Après à peine cinq ans d’existence, c’est une belle mort, sans aucun doute, semblable à celle des étoiles éphémères, qui échappent ainsi à l’ennui. Et puis, Laetitia Bianchi (rédactrice en chef) et Raphaël Meltz (directeur de publication) font comme un baroud d’honneur, où s’exposent une dernière fois les charmes de leur publication. En fin de parcours, l’œil s’arrêtera sur la carcasse d’un dirigeable (ou Zeppelin) cloué au sol, photo qu’accompagne la légende « Le lendemain, une foule de curieux s’agglutine autour des vestiges calcinés et encore fumantes de l’alphabet » : R de Réel s’impose d’abord par sa capacité à marier nouveau grand écart le texte et l’image. Des clichés, des gravures anciennes, de la bande dessinée, etc ; mais aussi de surprenantes mises en page et des « choix typographiques très soulignés », pour rompre avec les routines éditoriales comme par esprit de jeu. Le noir et blanc s’accompagne ici d’une sorte de luxe décalé et inventif : R de réel ne s’est pas épargné le plaisir des suppléments (CD-Rom ou jeu de l’oie), et celui des collaborations décalées avec des auteurs rigolos (Éric Chevillard ou François Bon). Érudition potache, livre-objet, souci des formes et manie des références : on pourrait alors craindre un univers borné par les frontières du littéraire à tendance ludique. Piège évité grâce à de vigoureuses prises de position (tel, dans ce numéro, un désarmant plaidoyer pour Zinédine Zidane), ou certaines analyses conceptuelles remarquables (sur le kitsch, le spleen, les loisirs…) Bianchi et Meltz, anciens normaliens qui se comparent volontiers à Bouvard et Pécuchet, veillent bienheureusement à éviter tout jargon.

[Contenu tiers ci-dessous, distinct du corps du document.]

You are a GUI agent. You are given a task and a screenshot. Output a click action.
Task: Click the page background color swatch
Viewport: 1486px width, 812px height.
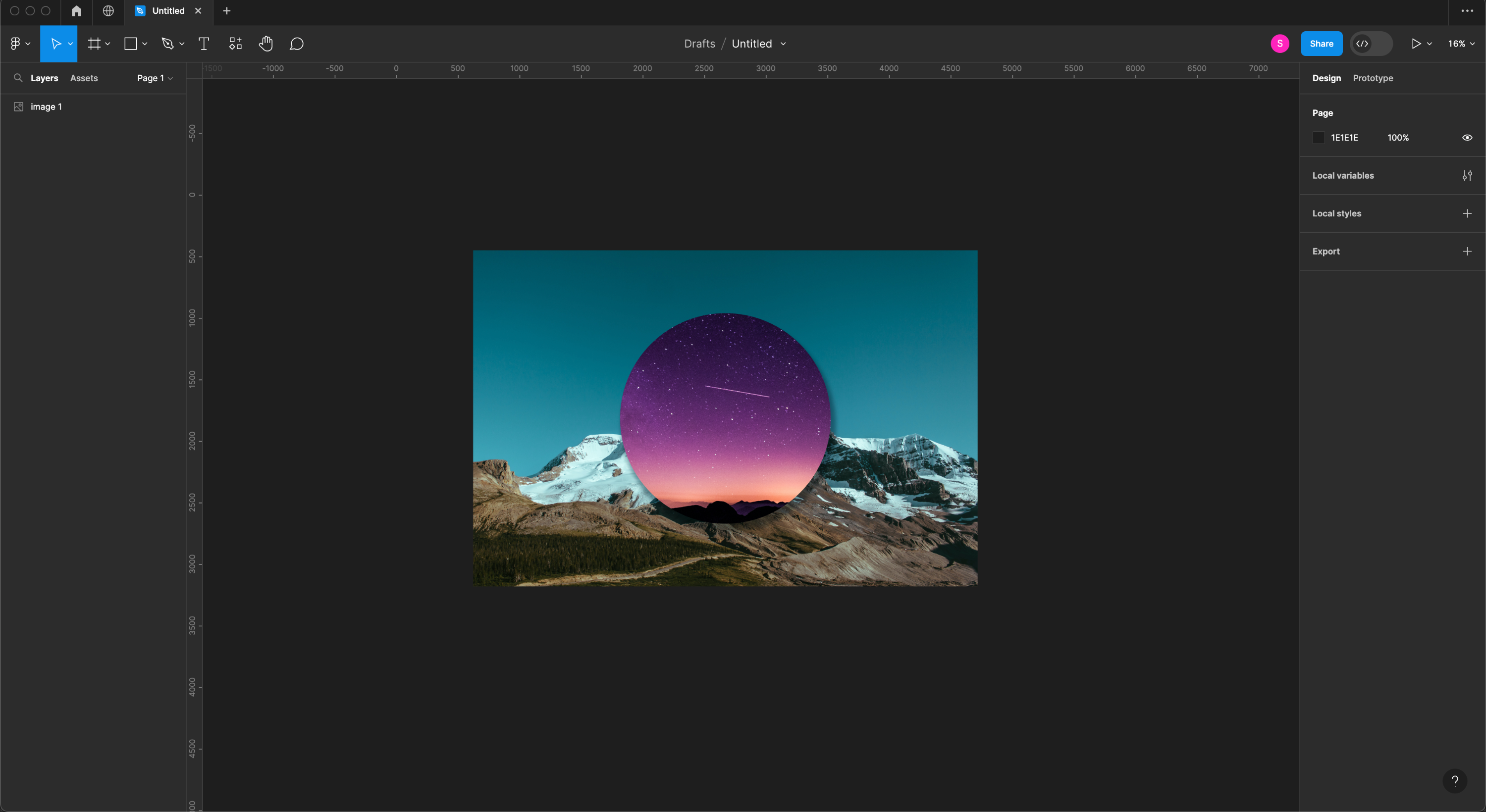pos(1319,137)
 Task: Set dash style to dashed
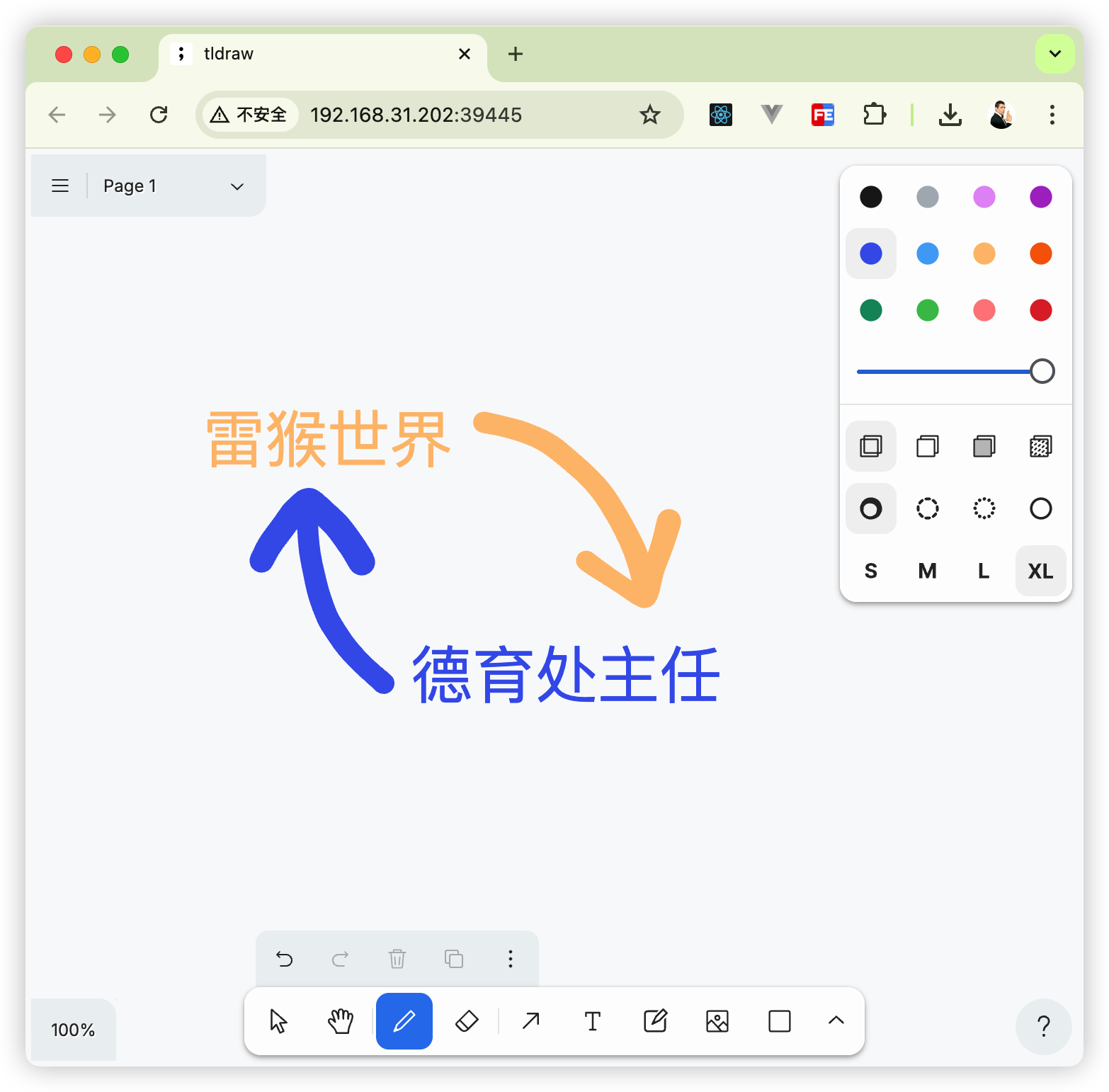pos(927,508)
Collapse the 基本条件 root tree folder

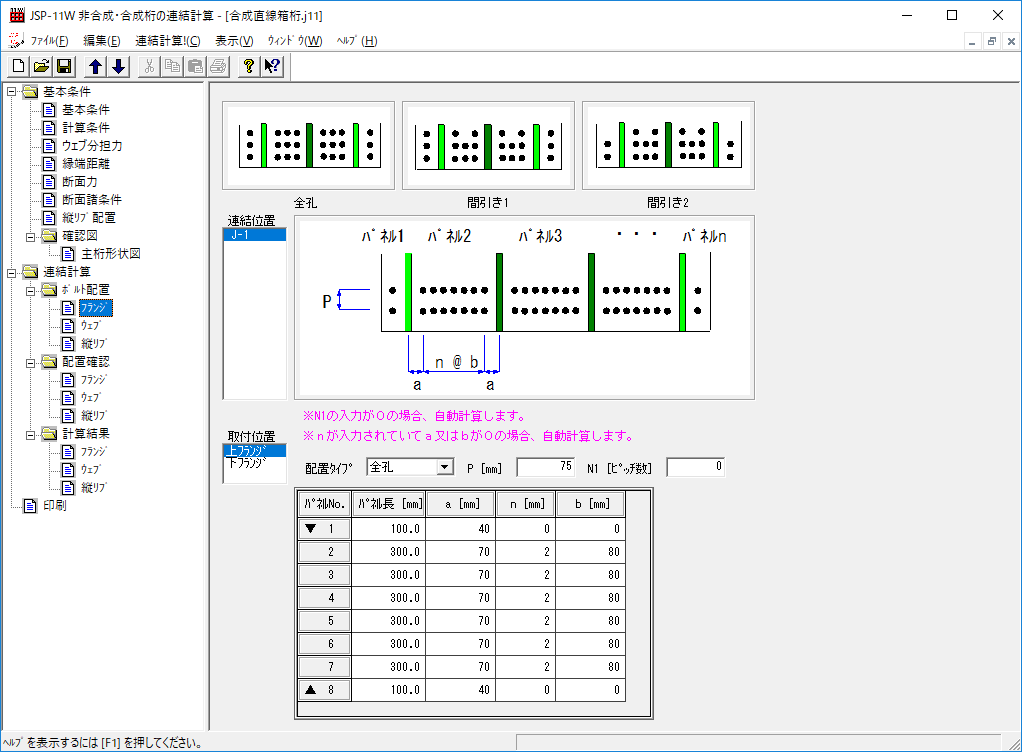pos(11,92)
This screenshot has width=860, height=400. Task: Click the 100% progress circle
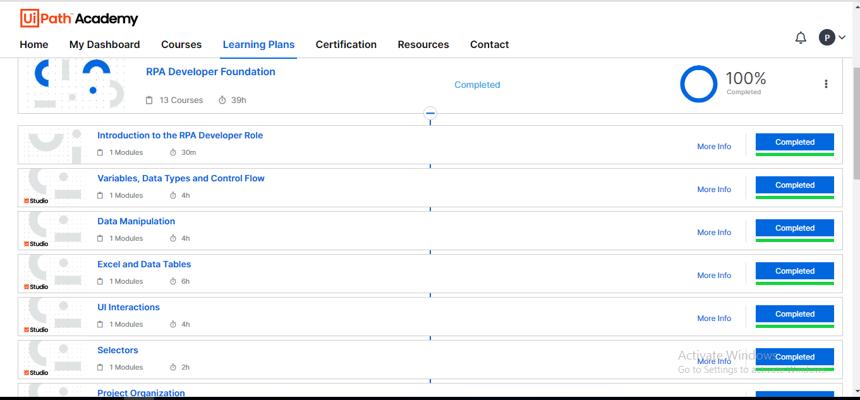698,84
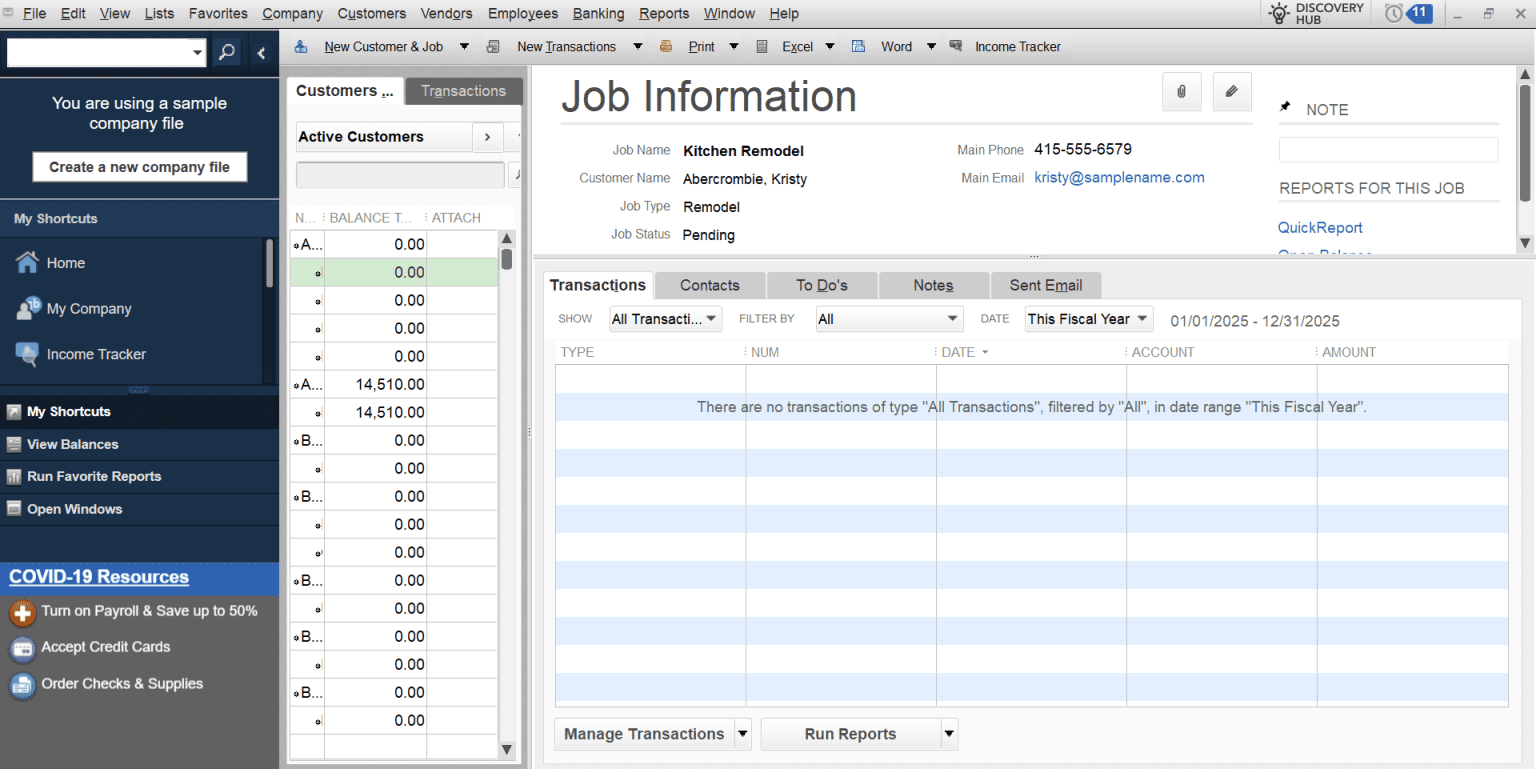Click inside the empty NOTE field
This screenshot has width=1536, height=769.
pyautogui.click(x=1388, y=149)
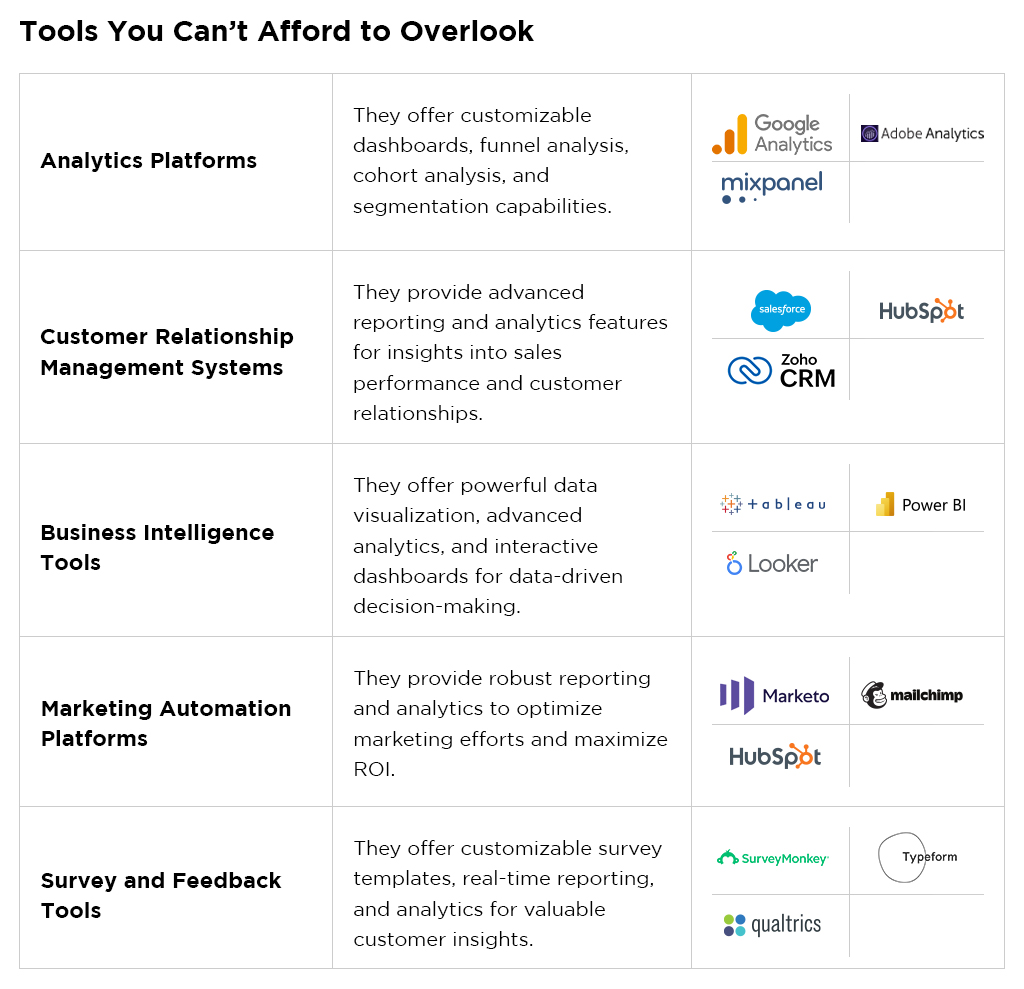The image size is (1024, 989).
Task: Click the Google Analytics logo
Action: point(772,134)
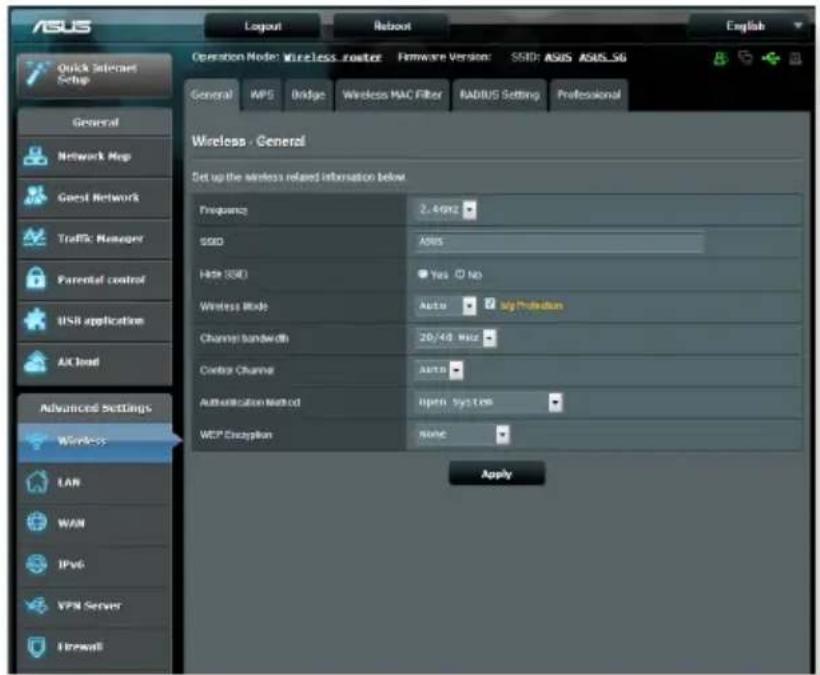The height and width of the screenshot is (675, 820).
Task: Click the Guest Network sidebar icon
Action: click(35, 196)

« Et après le Z, vous faites quoi ? » : espiègle, la revue dresse la liste de ceux qui entonnèrent ce refrain. Proposons quand même quelques éléments de réponse. Meltz & Bianchi conçoivent et réalisent la collection « on se demande comment de tels livres arrivent entre les mains du public » (aux éditions Verticales), dans laquelle s’acoquinent écrivains et dessinateurs contemporains ; ils ont failli réaliser une mini-revue consacrée à la ponctuation, qui semble s’être heurtée à la censure des commanditaires (le site www.rdereel.org dévoile les détails de l’affaire, ainsi que certains développements sur la virgule) ; ils auraient été « absorbés » par un mystérieux consortium, la Bobby Zoom Company (voir encore le site) ; mais ils réapparaissent ces jours-ci derrière un stand du festival d’Angoulème. Ils ont l’air de bien s’amuser.
R de réel (volume Z), 64 pages, 6,40 € (31, rue de Saintonge 75003 Paris)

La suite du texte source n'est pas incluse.